Extraordinary liberties have been relinquished to ensure that we kept safe during this last year, but when our liberties are stolen—and, I say this as a woman, at the very time we need them most—the measures in the Bill can only be described as repressive. We have a justice system that is institutionally discriminatory against women; that does not secure high-quality representation for them, that fails to prosecute the most heinous of crimes, that delays cases for years without survivors being able to access vital and necessary trauma services, and that completely fails to keep women safe. The Home Secretary was remiss in her opening speech, since the Bill fails women, fails society and fails to advance our justice. Now is the time when we need to take to the streets and reclaim them, yet the Bill threatens to criminalise us for using our power to force Government and their institutions to change. With economic, social and environmental failure, it is our duty to enable people to exercise their rights, but part 3 of the Bill restrains them.

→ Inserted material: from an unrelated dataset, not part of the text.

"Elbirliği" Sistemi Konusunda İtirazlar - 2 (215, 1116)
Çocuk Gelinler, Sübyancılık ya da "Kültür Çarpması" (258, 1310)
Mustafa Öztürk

Let me move on to part 4. I shudder at how the Government are drawing on the darkest periods of history by criminalising Gypsy, Roma and Traveller communities. This demonstrates that the hostile environment continues to fester in the Home Office, and it must be called out.

Before I close, I want to focus on clause 45. I have made a number of representations to Justice and Home Office Ministers, so they will know what I am about to say. It is not just in sport and religious settings where young people have been groomed and abused. My constituent received private tuition—music coaching—and was groomed for two years before being raped. Her case was one of the 99% of rape cases reported, but not prosecuted. Her perpetrator, now known for sexual impropriety, had no DBS check. If he had, she would have been safe. She was failed, and the Bill fails her and many more. All private tuition settings need full safeguarding checks and measures to be introduced. Secondly, host families of international students accommodate young people of different cultures and language. They need the protections covered by clause 45 too. I trust that the Minister will support such amendments.

The Bill is woefully insufficient when it comes to protection yet overtly hostile in disallowing people their rights and their voice. I came to this Parliament to fight for equality, protect the rights of my constituents and advance justice. It is unconscionable not to stand in the way of the repressive ideology advanced in the Bill. I call on the Government to think again and I will vote against the Bill.